Docker bags unikernel gurus – now you can be just like Linus Torvalds
Wannabe a kernel developer? Well, soon you can be and rather easily
Analysis Linux container biz Docker has bought Unikernel Systems, a startup in Cambridge, UK, that's doing interesting things with roll-your-own operating systems.
Rather than build an application on top of an OS, with the unikernel approach, you build your own tiny operating system customized for your application.
It's quite a coup for San Francisco-based Docker, as Unikernel Systems is made up of former developers of the Xen hypervisor project – the software that's used all over the world to run virtual machines in public clouds and private systems.
If you check through Unikernel System's staff on LinkedIn, you'll find folks like CTO Anil Madhavapeddy, David Scott, Thomas Gazagnaire and Amir Chaudhry, who have worked on, or are closely linked to, the development of open-source Xen. The team knows a thing or two about running apps in little boxes.
Why is Unikernel's work interesting? Well, let's remember what Docker is: it's a surprisingly easy-to-use tool that lets developers and testers package applications, and the bits and pieces those apps need to run, into neat and tidy containers that are separate from other containers.
On Linux, it uses cgroups and namespaces, among other mechanisms, in the kernel to keep containers isolated.

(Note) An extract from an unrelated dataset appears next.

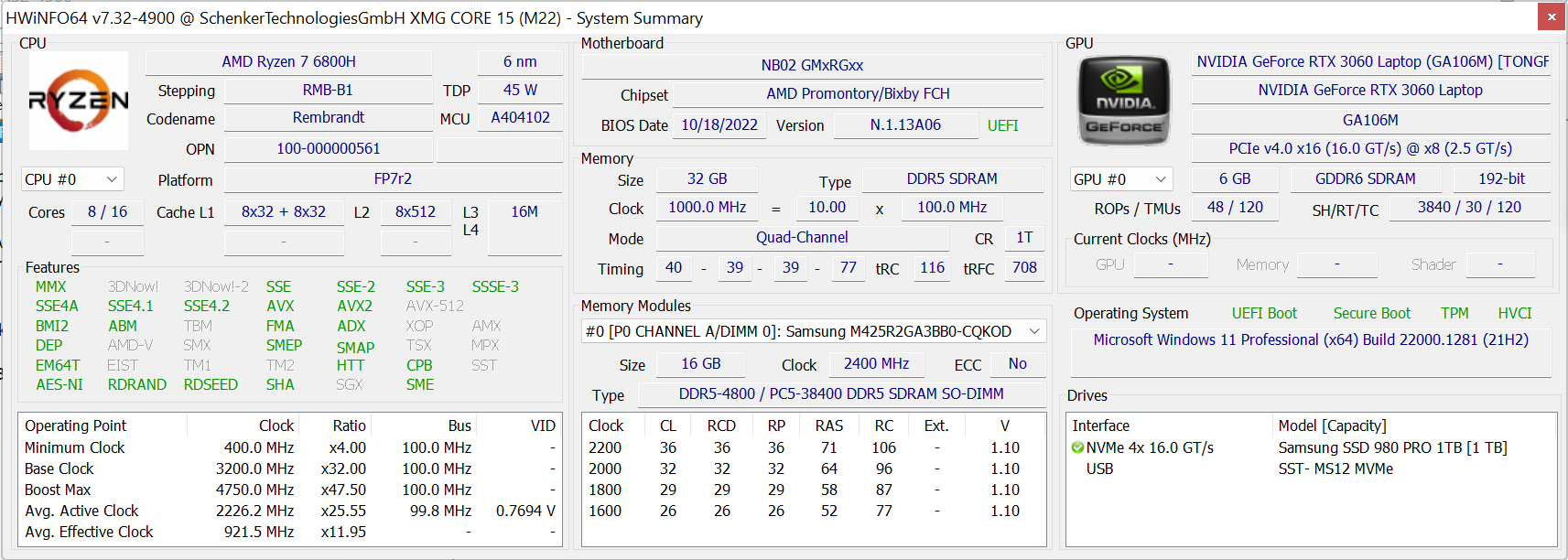
Task: Click the green NVMe drive status icon
Action: point(1077,447)
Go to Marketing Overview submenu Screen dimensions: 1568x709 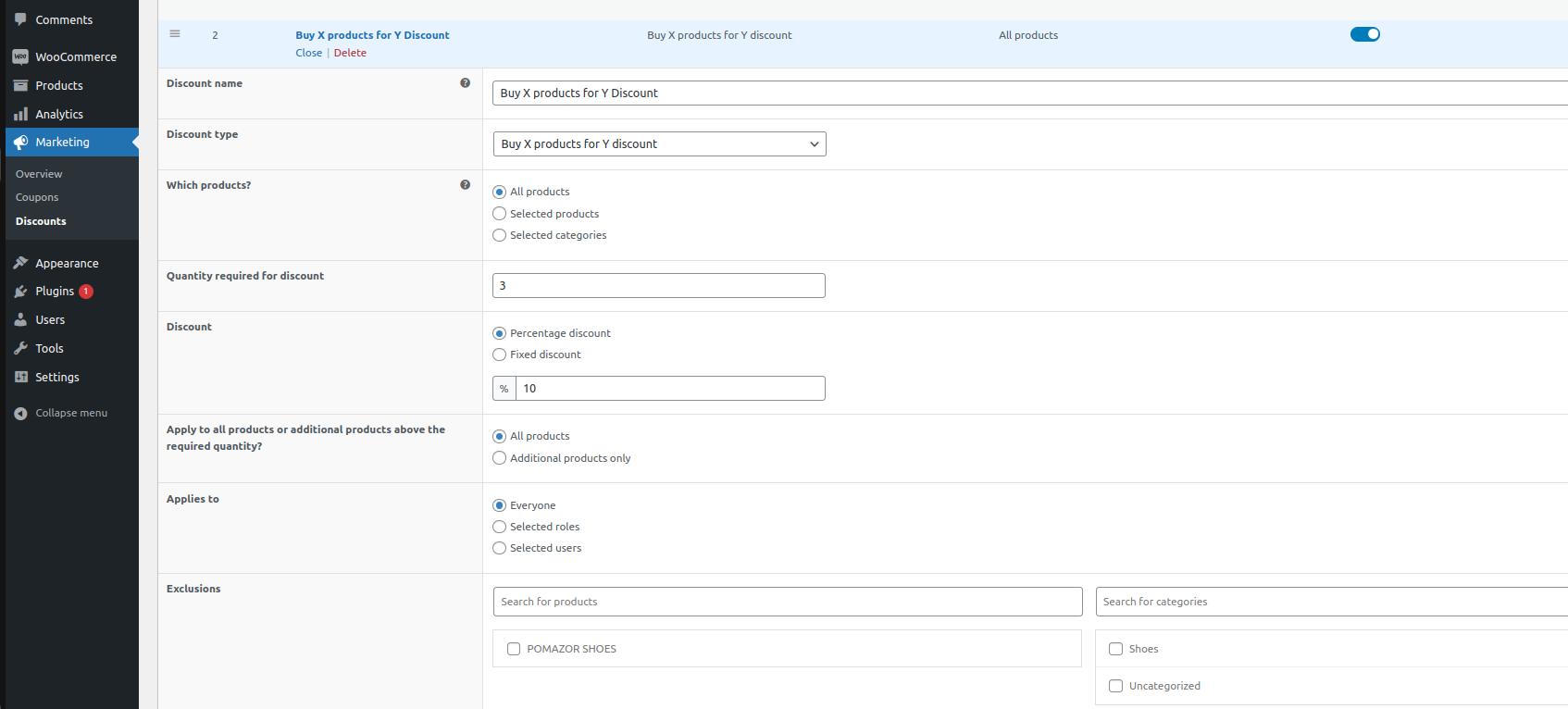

So if you want to stand up a web server with a particular configuration, build (or download) that container and start it. Likewise if you need a particular toolchain: build, or find an image of, the container that has the necessary compilers, libraries and other dependencies. You don't have to worry about the dependencies and processes in one container interfering with another's; each box is kept separate.
Boxed in ... Three containers running on one kernel, each
containing their own apps and dependencies
All the containers on a machine share the same underlying Linux kernel – or the Windows kernel if you want to run Docker on Microsoft's operating system. Docker tries to be easier-to-use and more efficient than building, starting, and tearing down, whole virtual machines that each have their own kernels and full-fat operating systems.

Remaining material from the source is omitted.